> [Directions]: Exactly as written, transcribe the lines that run from the one containing "Image resolution: width=1054" to the end of the records below.

=== Exercise input ===

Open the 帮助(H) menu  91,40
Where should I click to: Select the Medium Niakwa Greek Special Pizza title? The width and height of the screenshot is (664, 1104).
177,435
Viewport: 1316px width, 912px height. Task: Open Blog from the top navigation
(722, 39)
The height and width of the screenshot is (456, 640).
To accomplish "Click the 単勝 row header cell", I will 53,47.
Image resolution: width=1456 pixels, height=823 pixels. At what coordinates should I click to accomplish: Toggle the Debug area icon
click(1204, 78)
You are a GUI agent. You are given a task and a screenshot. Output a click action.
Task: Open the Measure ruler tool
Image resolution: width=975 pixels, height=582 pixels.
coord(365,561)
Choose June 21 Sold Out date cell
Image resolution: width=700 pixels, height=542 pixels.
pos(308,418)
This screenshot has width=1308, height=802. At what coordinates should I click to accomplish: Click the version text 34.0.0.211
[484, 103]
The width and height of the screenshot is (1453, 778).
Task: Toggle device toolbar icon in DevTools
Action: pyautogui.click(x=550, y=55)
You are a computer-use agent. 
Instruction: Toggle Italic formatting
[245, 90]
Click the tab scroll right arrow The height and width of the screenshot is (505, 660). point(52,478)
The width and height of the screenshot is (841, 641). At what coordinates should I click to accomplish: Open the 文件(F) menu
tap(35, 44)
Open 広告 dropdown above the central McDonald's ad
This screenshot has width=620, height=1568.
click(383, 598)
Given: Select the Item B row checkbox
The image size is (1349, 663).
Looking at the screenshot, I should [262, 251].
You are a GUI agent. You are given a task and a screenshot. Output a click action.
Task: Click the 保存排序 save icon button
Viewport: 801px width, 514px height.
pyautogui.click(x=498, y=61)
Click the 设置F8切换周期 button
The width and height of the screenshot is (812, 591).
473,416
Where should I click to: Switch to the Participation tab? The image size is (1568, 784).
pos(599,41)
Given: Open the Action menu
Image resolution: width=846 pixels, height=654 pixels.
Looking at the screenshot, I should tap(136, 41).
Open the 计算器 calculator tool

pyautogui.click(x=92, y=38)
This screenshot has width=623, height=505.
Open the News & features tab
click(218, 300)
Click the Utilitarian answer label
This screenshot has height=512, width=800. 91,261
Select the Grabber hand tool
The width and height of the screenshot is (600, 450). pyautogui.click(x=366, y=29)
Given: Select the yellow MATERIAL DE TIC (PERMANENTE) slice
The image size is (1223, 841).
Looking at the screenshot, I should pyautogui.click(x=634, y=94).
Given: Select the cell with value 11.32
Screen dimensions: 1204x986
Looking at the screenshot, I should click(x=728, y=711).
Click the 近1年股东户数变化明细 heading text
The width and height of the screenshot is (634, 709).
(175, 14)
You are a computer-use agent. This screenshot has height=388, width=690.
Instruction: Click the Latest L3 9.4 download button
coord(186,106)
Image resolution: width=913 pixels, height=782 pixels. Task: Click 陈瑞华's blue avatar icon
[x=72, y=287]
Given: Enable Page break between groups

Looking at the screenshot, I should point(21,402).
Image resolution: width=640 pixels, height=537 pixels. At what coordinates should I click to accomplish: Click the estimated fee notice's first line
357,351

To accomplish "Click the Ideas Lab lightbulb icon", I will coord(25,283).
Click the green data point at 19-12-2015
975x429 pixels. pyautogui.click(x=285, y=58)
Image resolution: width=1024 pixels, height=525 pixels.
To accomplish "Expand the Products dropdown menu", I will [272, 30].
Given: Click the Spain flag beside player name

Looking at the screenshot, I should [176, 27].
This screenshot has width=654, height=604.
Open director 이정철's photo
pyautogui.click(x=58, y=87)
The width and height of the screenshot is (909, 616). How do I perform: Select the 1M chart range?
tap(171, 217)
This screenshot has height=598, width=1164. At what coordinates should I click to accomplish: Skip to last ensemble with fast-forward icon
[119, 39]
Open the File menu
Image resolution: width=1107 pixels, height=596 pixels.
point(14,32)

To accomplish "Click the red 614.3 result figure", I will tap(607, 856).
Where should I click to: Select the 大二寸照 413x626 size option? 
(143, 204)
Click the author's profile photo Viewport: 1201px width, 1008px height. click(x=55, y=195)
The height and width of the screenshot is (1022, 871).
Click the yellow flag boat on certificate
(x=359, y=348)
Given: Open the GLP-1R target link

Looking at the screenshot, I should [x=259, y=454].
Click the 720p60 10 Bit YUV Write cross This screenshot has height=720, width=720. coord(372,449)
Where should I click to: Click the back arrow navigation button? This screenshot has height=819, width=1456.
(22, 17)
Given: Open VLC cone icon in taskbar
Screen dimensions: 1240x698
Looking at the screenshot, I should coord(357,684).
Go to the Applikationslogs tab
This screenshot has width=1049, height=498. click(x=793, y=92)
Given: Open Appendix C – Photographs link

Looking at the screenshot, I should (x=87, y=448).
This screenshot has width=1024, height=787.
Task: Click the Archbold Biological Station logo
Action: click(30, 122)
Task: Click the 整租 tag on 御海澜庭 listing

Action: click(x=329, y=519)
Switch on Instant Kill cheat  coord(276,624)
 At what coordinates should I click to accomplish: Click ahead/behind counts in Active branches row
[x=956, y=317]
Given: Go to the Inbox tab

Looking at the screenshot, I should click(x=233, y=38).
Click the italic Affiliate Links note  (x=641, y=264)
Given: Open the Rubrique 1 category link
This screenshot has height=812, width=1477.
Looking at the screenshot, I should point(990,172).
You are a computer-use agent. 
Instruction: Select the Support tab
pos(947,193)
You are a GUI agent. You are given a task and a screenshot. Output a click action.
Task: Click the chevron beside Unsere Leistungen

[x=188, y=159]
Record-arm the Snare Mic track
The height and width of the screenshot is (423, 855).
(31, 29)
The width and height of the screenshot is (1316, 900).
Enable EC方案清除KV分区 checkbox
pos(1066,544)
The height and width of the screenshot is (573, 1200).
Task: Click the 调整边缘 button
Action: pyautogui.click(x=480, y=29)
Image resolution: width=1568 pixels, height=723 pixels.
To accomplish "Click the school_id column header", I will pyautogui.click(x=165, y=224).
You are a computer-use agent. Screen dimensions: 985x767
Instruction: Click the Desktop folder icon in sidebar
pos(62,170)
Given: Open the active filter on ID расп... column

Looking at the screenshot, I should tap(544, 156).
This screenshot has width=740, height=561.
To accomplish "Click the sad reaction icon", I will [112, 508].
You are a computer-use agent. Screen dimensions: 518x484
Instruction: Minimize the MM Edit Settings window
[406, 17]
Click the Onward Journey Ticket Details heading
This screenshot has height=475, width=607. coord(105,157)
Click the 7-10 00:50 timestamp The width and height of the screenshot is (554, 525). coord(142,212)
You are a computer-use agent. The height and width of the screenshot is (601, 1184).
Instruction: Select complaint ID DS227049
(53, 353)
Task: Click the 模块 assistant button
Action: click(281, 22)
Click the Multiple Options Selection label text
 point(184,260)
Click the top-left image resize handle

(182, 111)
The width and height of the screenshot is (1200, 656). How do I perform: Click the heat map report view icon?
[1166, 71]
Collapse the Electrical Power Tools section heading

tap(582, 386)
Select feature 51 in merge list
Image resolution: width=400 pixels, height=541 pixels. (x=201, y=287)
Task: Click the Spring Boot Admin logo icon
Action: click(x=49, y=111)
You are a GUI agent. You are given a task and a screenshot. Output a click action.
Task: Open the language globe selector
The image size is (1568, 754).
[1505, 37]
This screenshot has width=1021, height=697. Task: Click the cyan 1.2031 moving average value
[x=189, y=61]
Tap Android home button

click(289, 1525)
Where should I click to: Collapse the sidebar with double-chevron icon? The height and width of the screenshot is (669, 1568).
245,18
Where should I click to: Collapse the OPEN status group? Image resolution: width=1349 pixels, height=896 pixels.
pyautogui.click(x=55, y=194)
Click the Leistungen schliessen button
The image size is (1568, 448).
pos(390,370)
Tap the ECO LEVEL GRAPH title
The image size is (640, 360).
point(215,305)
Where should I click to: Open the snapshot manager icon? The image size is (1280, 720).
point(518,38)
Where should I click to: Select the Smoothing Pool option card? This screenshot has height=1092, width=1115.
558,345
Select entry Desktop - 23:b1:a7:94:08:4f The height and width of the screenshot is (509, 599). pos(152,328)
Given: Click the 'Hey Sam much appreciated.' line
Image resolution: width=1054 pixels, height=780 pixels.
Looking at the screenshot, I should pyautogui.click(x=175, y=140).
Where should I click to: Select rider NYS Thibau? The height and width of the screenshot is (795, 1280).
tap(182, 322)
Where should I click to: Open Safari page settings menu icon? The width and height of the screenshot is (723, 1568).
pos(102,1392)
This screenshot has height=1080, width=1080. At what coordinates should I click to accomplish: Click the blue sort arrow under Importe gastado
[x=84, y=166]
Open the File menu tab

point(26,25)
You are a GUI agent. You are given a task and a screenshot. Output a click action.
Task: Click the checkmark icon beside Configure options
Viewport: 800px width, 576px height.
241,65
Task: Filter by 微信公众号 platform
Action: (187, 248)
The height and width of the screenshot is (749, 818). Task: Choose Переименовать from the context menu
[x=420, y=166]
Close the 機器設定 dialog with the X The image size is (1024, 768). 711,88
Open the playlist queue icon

===

> [Output below]:
Image resolution: width=1054 pixels, height=780 pixels.
Looking at the screenshot, I should pyautogui.click(x=175, y=140).
Where should I click to: Select rider NYS Thibau? The height and width of the screenshot is (795, 1280).
tap(182, 322)
Where should I click to: Open Safari page settings menu icon? The width and height of the screenshot is (723, 1568).
pos(102,1392)
This screenshot has height=1080, width=1080. At what coordinates should I click to accomplish: Click the blue sort arrow under Importe gastado
[x=84, y=166]
Open the File menu tab

point(26,25)
You are a GUI agent. You are given a task and a screenshot. Output a click action.
Task: Click the checkmark icon beside Configure options
Viewport: 800px width, 576px height.
241,65
Task: Filter by 微信公众号 platform
Action: (187, 248)
The height and width of the screenshot is (749, 818). Task: Choose Переименовать from the context menu
[x=420, y=166]
Close the 機器設定 dialog with the X The image size is (1024, 768). 711,88
Open the playlist queue icon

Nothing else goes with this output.